● **What needs to be done**: Using the data that follows, return exactly the lines from the one that contains "Bandera (566, 323)" through the one that contains "Eventi (449, 30)", ends included.

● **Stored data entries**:
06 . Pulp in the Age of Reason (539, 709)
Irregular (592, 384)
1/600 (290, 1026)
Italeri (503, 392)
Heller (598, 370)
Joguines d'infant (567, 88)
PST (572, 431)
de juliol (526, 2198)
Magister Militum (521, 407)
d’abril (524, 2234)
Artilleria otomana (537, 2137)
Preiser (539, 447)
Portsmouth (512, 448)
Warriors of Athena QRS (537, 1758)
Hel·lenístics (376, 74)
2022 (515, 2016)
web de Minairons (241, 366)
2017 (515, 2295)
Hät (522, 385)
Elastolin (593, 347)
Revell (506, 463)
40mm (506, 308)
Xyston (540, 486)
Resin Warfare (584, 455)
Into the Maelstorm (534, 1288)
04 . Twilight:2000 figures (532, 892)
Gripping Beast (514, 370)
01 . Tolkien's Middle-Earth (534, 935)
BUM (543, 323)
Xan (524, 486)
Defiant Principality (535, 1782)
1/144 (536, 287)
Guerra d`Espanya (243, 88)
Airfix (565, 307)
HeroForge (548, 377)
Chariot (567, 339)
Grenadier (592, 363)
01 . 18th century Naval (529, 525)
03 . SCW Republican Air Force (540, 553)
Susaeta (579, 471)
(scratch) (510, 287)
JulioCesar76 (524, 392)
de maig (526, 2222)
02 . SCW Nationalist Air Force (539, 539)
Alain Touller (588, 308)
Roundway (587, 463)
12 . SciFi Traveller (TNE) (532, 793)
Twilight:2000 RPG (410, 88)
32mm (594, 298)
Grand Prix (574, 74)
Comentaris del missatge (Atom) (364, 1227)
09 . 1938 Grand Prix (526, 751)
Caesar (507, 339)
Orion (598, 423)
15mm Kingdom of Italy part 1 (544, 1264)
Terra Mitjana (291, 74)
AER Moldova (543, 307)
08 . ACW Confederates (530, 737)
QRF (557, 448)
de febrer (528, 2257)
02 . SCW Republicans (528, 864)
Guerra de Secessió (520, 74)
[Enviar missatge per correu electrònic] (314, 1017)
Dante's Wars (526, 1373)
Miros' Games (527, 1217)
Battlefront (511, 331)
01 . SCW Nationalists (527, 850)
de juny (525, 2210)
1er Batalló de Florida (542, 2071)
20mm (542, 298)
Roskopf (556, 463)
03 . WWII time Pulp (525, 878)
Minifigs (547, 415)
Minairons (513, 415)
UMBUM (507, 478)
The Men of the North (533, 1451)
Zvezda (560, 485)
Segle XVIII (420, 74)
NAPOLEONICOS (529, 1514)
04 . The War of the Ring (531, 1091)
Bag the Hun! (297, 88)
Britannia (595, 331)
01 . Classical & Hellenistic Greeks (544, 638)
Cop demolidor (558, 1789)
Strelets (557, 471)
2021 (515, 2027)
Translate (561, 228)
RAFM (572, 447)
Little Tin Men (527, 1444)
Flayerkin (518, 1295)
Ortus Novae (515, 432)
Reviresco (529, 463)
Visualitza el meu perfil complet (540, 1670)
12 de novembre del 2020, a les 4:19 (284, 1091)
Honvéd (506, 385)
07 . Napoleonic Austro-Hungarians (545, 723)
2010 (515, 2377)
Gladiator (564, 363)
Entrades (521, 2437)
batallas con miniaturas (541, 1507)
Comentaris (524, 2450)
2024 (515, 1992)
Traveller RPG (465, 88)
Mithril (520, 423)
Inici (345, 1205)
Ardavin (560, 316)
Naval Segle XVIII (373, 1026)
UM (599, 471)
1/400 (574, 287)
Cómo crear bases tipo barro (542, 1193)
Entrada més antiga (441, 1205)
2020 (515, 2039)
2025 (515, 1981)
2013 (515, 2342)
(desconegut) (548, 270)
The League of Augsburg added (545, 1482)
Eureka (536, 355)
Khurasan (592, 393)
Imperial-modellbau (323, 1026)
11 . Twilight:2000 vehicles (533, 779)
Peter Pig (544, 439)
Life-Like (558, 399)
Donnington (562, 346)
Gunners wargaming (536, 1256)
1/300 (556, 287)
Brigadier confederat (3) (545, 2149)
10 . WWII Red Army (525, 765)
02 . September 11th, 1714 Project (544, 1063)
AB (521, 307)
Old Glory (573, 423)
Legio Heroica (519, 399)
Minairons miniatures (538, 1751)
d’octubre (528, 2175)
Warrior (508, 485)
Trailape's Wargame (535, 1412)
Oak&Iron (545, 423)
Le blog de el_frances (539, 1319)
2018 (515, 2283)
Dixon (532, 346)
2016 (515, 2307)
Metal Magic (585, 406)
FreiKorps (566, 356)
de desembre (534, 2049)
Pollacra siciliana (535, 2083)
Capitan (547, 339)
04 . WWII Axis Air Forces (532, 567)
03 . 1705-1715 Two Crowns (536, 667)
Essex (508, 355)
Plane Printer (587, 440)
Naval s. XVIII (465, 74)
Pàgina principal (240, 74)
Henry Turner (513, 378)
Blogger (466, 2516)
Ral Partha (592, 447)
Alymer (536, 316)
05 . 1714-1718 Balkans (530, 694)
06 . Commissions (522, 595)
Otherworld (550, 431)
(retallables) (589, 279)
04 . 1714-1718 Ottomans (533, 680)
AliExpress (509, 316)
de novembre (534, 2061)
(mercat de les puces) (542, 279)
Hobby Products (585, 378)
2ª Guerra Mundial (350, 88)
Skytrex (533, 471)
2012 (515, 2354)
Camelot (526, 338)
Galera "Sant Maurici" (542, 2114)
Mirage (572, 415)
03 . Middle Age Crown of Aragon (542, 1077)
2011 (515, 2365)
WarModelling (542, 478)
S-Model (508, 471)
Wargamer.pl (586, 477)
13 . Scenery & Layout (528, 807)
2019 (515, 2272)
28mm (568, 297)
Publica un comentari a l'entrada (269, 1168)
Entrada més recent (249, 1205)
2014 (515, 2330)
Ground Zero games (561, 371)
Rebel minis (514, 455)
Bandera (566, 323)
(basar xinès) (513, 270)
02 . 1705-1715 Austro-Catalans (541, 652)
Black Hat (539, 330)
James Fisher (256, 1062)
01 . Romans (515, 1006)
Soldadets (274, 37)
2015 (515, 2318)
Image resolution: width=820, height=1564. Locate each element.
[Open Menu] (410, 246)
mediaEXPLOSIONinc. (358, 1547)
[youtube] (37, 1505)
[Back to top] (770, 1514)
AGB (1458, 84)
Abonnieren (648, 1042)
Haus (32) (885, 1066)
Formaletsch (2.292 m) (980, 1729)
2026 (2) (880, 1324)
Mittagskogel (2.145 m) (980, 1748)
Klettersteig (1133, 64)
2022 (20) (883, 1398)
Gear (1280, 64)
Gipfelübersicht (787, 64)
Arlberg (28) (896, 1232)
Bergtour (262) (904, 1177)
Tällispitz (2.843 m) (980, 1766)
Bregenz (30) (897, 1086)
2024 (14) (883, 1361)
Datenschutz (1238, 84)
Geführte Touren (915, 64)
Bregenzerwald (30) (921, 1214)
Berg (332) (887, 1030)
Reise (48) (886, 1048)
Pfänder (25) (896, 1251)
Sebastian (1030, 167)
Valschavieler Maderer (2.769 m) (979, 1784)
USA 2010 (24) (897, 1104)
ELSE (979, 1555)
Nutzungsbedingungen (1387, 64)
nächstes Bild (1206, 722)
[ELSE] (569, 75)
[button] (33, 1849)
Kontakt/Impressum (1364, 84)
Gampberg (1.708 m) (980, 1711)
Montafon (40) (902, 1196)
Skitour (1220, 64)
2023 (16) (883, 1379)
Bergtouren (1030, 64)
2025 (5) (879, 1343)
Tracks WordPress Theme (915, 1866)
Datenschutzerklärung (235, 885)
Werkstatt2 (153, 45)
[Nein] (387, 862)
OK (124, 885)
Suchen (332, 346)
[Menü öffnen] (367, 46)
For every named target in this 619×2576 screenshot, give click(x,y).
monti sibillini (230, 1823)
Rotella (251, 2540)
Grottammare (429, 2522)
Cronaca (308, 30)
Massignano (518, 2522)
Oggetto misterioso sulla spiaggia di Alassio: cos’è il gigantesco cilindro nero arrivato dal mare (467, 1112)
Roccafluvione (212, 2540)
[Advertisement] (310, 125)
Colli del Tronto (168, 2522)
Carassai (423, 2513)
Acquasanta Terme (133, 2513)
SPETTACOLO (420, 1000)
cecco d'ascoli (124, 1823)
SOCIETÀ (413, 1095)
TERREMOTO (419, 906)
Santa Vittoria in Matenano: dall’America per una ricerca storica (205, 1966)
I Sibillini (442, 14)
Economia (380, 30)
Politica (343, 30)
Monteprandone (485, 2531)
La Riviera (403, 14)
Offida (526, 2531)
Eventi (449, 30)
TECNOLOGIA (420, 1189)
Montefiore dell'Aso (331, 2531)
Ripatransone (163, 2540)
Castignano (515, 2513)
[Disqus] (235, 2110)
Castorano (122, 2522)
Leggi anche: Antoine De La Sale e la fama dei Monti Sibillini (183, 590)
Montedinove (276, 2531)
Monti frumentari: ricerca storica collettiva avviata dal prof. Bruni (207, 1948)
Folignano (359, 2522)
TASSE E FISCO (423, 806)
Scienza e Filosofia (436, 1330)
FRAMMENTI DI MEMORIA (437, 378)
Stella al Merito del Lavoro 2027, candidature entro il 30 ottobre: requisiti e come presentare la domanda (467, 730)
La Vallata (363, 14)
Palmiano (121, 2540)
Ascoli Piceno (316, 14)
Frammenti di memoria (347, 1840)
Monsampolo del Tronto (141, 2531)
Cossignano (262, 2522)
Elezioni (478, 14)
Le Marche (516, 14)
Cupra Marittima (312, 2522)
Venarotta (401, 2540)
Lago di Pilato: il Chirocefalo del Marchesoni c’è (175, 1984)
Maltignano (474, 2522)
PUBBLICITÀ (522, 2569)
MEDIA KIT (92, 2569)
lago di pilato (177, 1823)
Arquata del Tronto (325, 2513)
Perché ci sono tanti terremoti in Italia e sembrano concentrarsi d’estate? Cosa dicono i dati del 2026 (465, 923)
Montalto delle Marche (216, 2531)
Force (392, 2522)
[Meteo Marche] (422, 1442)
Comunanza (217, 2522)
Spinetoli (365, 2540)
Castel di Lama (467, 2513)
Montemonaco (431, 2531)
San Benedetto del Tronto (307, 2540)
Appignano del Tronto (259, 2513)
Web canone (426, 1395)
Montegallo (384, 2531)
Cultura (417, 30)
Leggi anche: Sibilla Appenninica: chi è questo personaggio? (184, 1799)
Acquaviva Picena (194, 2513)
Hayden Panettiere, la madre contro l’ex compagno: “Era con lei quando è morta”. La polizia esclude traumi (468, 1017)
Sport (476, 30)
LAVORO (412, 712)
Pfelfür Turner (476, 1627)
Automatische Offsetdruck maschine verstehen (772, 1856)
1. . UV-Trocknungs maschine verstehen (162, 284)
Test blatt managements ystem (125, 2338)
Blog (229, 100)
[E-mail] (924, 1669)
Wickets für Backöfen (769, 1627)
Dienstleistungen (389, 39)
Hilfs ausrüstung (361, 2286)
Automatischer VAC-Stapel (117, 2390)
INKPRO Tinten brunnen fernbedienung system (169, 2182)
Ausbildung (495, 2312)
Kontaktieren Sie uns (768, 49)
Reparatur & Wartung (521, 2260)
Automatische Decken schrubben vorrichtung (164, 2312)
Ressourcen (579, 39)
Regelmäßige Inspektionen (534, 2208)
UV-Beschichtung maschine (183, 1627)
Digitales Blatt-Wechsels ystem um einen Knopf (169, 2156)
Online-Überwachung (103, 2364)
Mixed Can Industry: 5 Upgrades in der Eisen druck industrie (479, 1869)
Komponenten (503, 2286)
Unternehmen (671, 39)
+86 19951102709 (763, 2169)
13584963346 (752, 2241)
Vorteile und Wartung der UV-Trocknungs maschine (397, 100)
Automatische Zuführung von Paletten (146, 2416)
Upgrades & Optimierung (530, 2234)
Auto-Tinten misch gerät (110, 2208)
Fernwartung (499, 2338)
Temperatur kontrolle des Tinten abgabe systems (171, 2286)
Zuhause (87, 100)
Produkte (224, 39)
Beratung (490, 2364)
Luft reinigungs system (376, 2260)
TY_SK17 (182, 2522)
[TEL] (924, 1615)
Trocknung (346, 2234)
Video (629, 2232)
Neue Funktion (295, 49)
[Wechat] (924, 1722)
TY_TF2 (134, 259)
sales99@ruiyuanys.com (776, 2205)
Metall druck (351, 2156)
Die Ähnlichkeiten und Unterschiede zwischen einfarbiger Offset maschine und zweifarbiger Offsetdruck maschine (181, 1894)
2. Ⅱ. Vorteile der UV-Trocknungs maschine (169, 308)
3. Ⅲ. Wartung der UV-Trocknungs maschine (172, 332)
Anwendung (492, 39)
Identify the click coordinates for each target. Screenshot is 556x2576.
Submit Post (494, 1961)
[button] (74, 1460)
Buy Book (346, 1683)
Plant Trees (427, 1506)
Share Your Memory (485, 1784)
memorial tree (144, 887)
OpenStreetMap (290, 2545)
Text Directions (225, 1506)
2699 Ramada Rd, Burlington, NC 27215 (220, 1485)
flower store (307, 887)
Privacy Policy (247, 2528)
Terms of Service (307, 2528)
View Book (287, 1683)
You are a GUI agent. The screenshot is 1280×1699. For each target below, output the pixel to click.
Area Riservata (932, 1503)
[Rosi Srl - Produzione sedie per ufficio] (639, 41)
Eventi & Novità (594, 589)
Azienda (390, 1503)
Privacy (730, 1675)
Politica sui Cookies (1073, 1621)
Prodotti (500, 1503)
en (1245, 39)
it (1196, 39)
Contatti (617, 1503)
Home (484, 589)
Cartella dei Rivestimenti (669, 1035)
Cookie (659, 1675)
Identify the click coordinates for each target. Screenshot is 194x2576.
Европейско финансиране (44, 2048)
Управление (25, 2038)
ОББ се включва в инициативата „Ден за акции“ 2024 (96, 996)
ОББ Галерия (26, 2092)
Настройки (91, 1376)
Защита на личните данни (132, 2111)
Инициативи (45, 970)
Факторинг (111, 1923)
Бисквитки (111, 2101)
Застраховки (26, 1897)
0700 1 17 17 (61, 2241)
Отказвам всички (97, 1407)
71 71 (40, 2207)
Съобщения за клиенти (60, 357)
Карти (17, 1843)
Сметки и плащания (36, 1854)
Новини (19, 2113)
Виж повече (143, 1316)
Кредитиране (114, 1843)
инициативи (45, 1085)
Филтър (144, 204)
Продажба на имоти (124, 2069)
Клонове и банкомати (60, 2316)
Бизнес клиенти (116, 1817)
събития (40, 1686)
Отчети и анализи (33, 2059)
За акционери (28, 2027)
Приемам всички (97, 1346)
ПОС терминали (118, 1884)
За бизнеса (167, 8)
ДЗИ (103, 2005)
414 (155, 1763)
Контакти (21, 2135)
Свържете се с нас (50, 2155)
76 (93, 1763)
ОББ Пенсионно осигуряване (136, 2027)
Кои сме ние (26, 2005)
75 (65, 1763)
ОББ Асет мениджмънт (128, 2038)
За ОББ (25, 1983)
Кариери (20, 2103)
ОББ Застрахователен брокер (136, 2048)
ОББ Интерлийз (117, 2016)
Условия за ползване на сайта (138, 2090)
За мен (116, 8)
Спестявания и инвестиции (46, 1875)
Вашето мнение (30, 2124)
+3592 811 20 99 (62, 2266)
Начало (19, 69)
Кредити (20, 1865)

● **Response**:
Bandera (566, 323)
(basar xinès) (513, 270)
02 . 1705-1715 Austro-Catalans (541, 652)
Black Hat (539, 330)
James Fisher (256, 1062)
01 . Romans (515, 1006)
Soldadets (274, 37)
2015 (515, 2318)
Image resolution: width=820, height=1564. Locate each element.
[Open Menu] (410, 246)
mediaEXPLOSIONinc. (358, 1547)
[youtube] (37, 1505)
[Back to top] (770, 1514)
AGB (1458, 84)
Abonnieren (648, 1042)
Haus (32) (885, 1066)
Formaletsch (2.292 m) (980, 1729)
2026 (2) (880, 1324)
Mittagskogel (2.145 m) (980, 1748)
Klettersteig (1133, 64)
2022 (20) (883, 1398)
Gear (1280, 64)
Gipfelübersicht (787, 64)
Arlberg (28) (896, 1232)
Bergtour (262) (904, 1177)
Tällispitz (2.843 m) (980, 1766)
Bregenz (30) (897, 1086)
2024 (14) (883, 1361)
Datenschutz (1238, 84)
Geführte Touren (915, 64)
Bregenzerwald (30) (921, 1214)
Berg (332) (887, 1030)
Reise (48) (886, 1048)
Pfänder (25) (896, 1251)
Sebastian (1030, 167)
Valschavieler Maderer (2.769 m) (979, 1784)
USA 2010 (24) (897, 1104)
ELSE (979, 1555)
Nutzungsbedingungen (1387, 64)
nächstes Bild (1206, 722)
[ELSE] (569, 75)
[button] (33, 1849)
Kontakt/Impressum (1364, 84)
Gampberg (1.708 m) (980, 1711)
Montafon (40) (902, 1196)
Skitour (1220, 64)
2023 (16) (883, 1379)
Bergtouren (1030, 64)
2025 (5) (879, 1343)
Tracks WordPress Theme (915, 1866)
Datenschutzerklärung (235, 885)
Werkstatt2 (153, 45)
[Nein] (387, 862)
OK (124, 885)
Suchen (332, 346)
[Menü öffnen] (367, 46)
For every named target in this 619×2576 screenshot, give click(x,y).
monti sibillini (230, 1823)
Rotella (251, 2540)
Grottammare (429, 2522)
Cronaca (308, 30)
Massignano (518, 2522)
Oggetto misterioso sulla spiaggia di Alassio: cos’è il gigantesco cilindro nero arrivato dal mare (467, 1112)
Roccafluvione (212, 2540)
[Advertisement] (310, 125)
Colli del Tronto (168, 2522)
Carassai (423, 2513)
Acquasanta Terme (133, 2513)
SPETTACOLO (420, 1000)
cecco d'ascoli (124, 1823)
SOCIETÀ (413, 1095)
TERREMOTO (419, 906)
Santa Vittoria in Matenano: dall’America per una ricerca storica (205, 1966)
I Sibillini (442, 14)
Economia (380, 30)
Politica (343, 30)
Monteprandone (485, 2531)
La Riviera (403, 14)
Offida (526, 2531)
Eventi (449, 30)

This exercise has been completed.